O segundo set inclui mais dois temas do disco: “The Collective Unconscious” (abrindo com diálogo de frases curtas entre os saxofones) e “Synchronicity” (com bom solo de guitarra de Pereira). A setlist da segunda parte inclui ainda temas de discos anteriores do guitarrista: “Bohm’s Hologram” (do seu disco “New World”, de 2016) e “Refreshments” (de “Somewhere in the Middle”, de 2018) – com mais um solo de Pereira digno de nota. Individualmente, a guitarra de Vítor Pereira mostrou que não é exuberante, mas sabe estar sempre atenta e presente. Nesta segunda parte o guitarrista pareceu estar mais desinibido e a guitarra soou mais fluída, mostrando momentos solo mais interessantes.

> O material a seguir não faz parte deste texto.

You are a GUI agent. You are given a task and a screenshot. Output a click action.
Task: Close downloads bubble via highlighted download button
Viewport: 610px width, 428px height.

A principal qualidade desta música assenta na excelência do trabalho de composição de Pereira: a música nunca é óbvia nem fácil, não segue linhas retas, explora diferentes elementos dentro de cada tema, mas inclui sempre ganchos que conseguem agarrar o ouvinte. O quarteto que aqui acompanhou o guitarrista e compositor mostrou capacidade para se adaptar, interpretando os temas com personalidade, acrescentado novas ideias. Apesar de ter sido a primeira atuação, o grupo mostrou uma óptima performance coletiva. Havendo ainda questões por limar, nas próximas noites a música só pode crescer.